**STORED RECORDS**
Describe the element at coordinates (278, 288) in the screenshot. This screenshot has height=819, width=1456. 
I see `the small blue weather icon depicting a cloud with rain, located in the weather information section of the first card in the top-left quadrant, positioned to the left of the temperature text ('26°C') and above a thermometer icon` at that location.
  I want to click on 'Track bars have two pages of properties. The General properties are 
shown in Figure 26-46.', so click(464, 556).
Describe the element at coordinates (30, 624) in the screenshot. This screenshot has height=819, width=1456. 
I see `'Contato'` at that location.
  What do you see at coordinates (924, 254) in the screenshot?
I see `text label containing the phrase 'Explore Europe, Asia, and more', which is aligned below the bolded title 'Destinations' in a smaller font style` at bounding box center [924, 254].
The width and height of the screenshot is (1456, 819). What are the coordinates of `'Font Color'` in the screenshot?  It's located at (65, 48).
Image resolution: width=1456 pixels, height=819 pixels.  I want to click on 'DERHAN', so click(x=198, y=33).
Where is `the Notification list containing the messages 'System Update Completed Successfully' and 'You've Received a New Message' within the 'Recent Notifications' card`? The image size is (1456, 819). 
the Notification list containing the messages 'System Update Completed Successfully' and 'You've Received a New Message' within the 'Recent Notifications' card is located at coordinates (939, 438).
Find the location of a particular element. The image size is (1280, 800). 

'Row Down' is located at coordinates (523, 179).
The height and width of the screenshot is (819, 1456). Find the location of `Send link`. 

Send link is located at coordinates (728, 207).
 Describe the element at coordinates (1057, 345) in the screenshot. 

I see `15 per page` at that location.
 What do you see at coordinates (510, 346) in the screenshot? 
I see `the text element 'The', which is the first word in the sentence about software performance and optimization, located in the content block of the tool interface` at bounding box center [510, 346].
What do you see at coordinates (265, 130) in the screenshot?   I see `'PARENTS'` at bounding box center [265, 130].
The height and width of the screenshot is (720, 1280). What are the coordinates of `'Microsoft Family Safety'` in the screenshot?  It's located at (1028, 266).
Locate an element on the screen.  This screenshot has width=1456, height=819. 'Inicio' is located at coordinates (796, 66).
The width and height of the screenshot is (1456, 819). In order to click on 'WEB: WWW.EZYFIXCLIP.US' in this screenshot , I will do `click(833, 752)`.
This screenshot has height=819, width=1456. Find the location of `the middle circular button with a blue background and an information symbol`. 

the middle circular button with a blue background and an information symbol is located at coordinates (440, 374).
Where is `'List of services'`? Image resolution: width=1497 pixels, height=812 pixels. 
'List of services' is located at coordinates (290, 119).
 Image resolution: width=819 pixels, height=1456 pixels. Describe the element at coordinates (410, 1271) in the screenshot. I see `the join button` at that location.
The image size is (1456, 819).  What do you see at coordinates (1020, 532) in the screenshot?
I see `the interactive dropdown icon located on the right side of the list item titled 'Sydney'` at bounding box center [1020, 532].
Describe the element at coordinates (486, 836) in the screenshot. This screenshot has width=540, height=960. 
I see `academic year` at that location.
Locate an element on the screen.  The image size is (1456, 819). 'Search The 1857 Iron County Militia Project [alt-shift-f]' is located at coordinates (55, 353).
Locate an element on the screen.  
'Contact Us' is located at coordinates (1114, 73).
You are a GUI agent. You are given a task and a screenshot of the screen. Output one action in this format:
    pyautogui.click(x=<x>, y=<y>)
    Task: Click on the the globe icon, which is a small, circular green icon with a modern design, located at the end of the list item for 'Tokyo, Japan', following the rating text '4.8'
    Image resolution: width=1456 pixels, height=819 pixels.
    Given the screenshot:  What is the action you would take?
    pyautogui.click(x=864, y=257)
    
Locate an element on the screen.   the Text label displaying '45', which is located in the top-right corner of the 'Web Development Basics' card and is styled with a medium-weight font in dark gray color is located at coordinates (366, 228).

**GIVEN REQUEST**
Rewrite the listing above, changing every "Locate an element on the screen" to "Find an item on the display" and leaving all else unchanged.

**FINISHED EXERCISE**
Describe the element at coordinates (278, 288) in the screenshot. This screenshot has height=819, width=1456. 
I see `the small blue weather icon depicting a cloud with rain, located in the weather information section of the first card in the top-left quadrant, positioned to the left of the temperature text ('26°C') and above a thermometer icon` at that location.
  I want to click on 'Track bars have two pages of properties. The General properties are 
shown in Figure 26-46.', so click(464, 556).
Describe the element at coordinates (30, 624) in the screenshot. This screenshot has height=819, width=1456. 
I see `'Contato'` at that location.
  What do you see at coordinates (924, 254) in the screenshot?
I see `text label containing the phrase 'Explore Europe, Asia, and more', which is aligned below the bolded title 'Destinations' in a smaller font style` at bounding box center [924, 254].
The width and height of the screenshot is (1456, 819). What are the coordinates of `'Font Color'` in the screenshot?  It's located at (65, 48).
Image resolution: width=1456 pixels, height=819 pixels.  I want to click on 'DERHAN', so click(x=198, y=33).
Where is `the Notification list containing the messages 'System Update Completed Successfully' and 'You've Received a New Message' within the 'Recent Notifications' card`? The image size is (1456, 819). 
the Notification list containing the messages 'System Update Completed Successfully' and 'You've Received a New Message' within the 'Recent Notifications' card is located at coordinates (939, 438).
Find the location of a particular element. The image size is (1280, 800). 

'Row Down' is located at coordinates (523, 179).
The height and width of the screenshot is (819, 1456). Find the location of `Send link`. 

Send link is located at coordinates (728, 207).
 Describe the element at coordinates (1057, 345) in the screenshot. 

I see `15 per page` at that location.
 What do you see at coordinates (510, 346) in the screenshot? 
I see `the text element 'The', which is the first word in the sentence about software performance and optimization, located in the content block of the tool interface` at bounding box center [510, 346].
What do you see at coordinates (265, 130) in the screenshot?   I see `'PARENTS'` at bounding box center [265, 130].
The height and width of the screenshot is (720, 1280). What are the coordinates of `'Microsoft Family Safety'` in the screenshot?  It's located at (1028, 266).
Find an item on the display.  This screenshot has width=1456, height=819. 'Inicio' is located at coordinates (796, 66).
The width and height of the screenshot is (1456, 819). In order to click on 'WEB: WWW.EZYFIXCLIP.US' in this screenshot , I will do `click(833, 752)`.
This screenshot has height=819, width=1456. Find the location of `the middle circular button with a blue background and an information symbol`. 

the middle circular button with a blue background and an information symbol is located at coordinates (440, 374).
Where is `'List of services'`? Image resolution: width=1497 pixels, height=812 pixels. 
'List of services' is located at coordinates (290, 119).
 Image resolution: width=819 pixels, height=1456 pixels. Describe the element at coordinates (410, 1271) in the screenshot. I see `the join button` at that location.
The image size is (1456, 819).  What do you see at coordinates (1020, 532) in the screenshot?
I see `the interactive dropdown icon located on the right side of the list item titled 'Sydney'` at bounding box center [1020, 532].
Describe the element at coordinates (486, 836) in the screenshot. This screenshot has width=540, height=960. 
I see `academic year` at that location.
Find an item on the display.  The image size is (1456, 819). 'Search The 1857 Iron County Militia Project [alt-shift-f]' is located at coordinates (55, 353).
Find an item on the display.  
'Contact Us' is located at coordinates (1114, 73).
You are a GUI agent. You are given a task and a screenshot of the screen. Output one action in this format:
    pyautogui.click(x=<x>, y=<y>)
    Task: Click on the the globe icon, which is a small, circular green icon with a modern design, located at the end of the list item for 'Tokyo, Japan', following the rating text '4.8'
    Image resolution: width=1456 pixels, height=819 pixels.
    Given the screenshot:  What is the action you would take?
    pyautogui.click(x=864, y=257)
    
Find an item on the display.   the Text label displaying '45', which is located in the top-right corner of the 'Web Development Basics' card and is styled with a medium-weight font in dark gray color is located at coordinates (366, 228).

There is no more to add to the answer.